# [Work to complete]
Whatever appears in the records apart from pictures must be reproduced exactly.

# [Records for the exercise]

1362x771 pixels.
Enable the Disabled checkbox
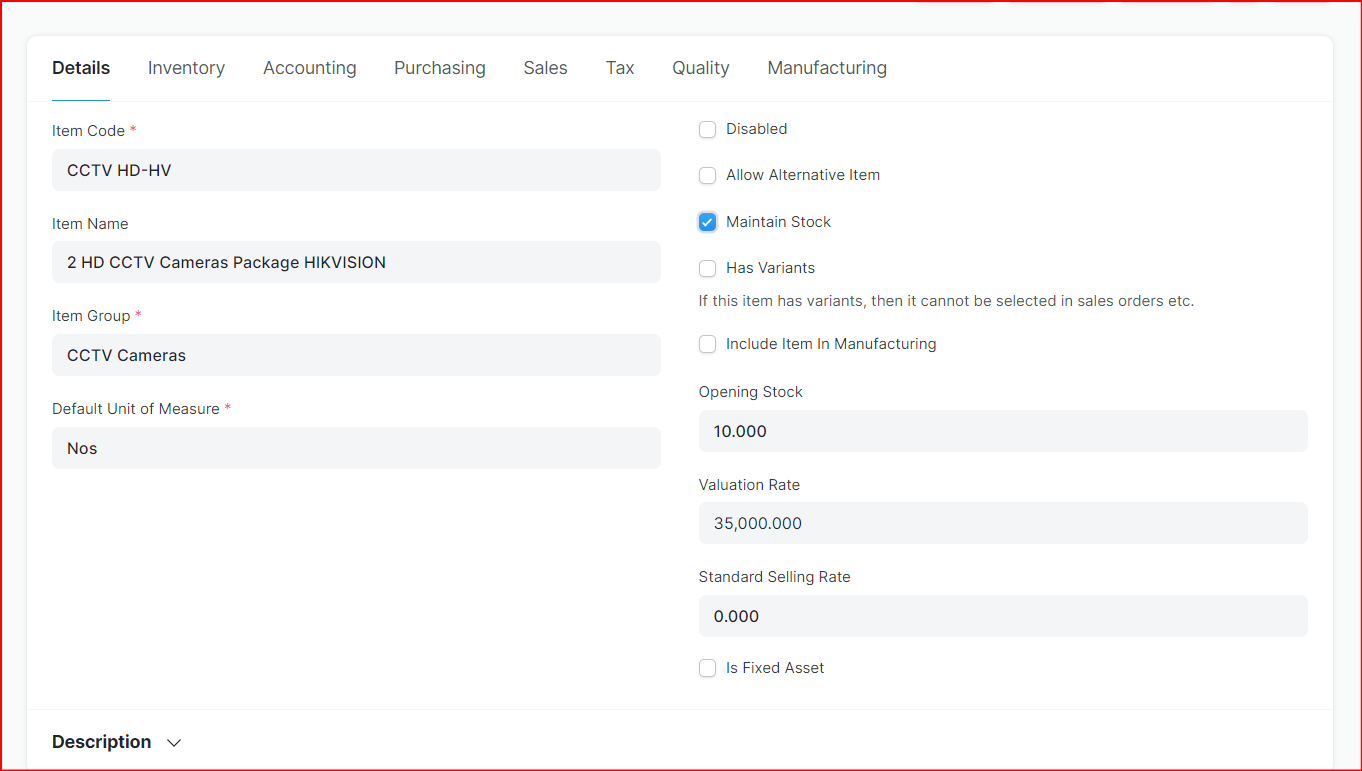click(x=708, y=129)
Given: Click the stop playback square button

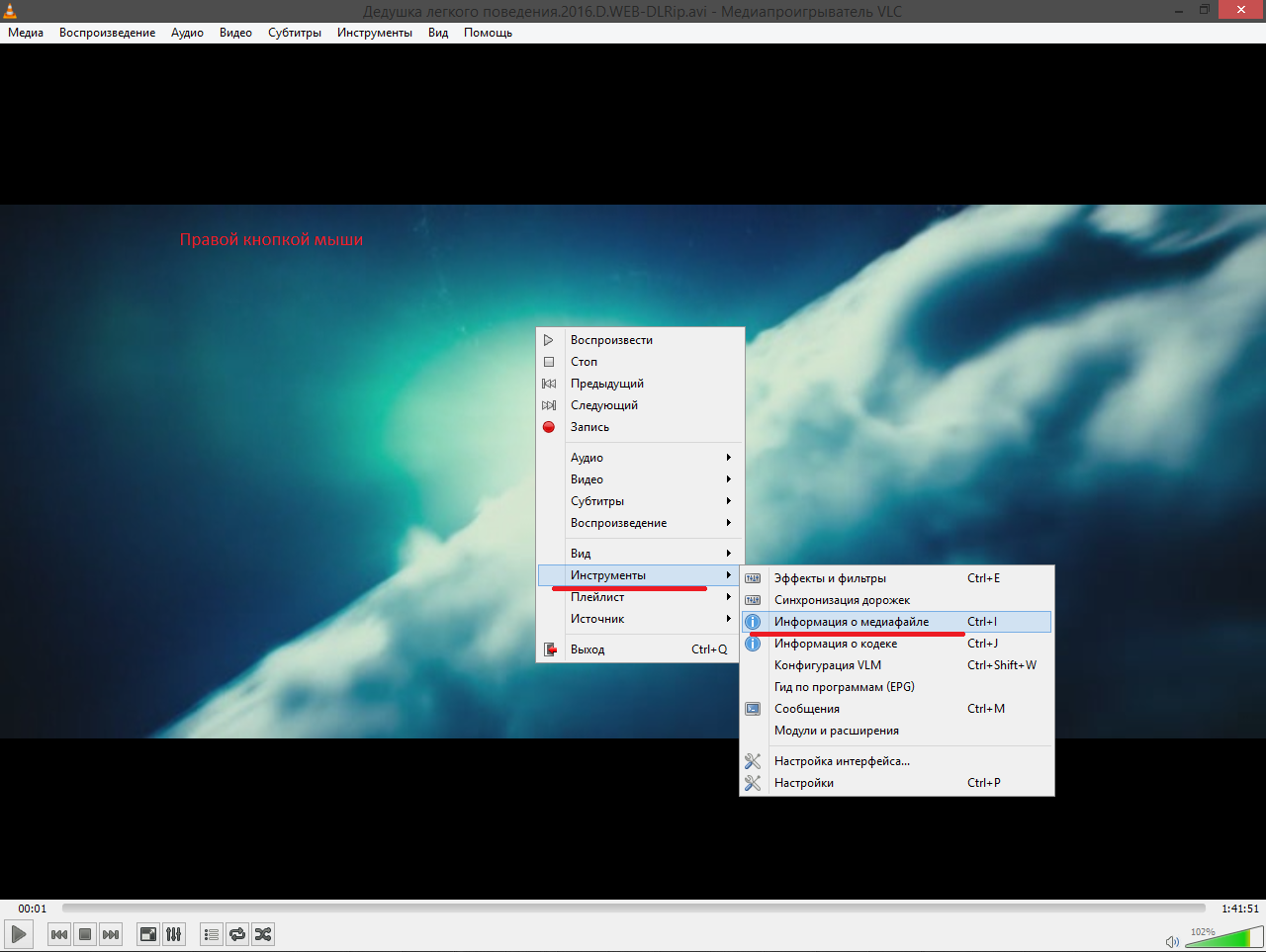Looking at the screenshot, I should 85,934.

# [The answer]
1362x771 pixels.
Enable the Disabled checkbox
click(x=708, y=129)
Given: Click the stop playback square button

Looking at the screenshot, I should 85,934.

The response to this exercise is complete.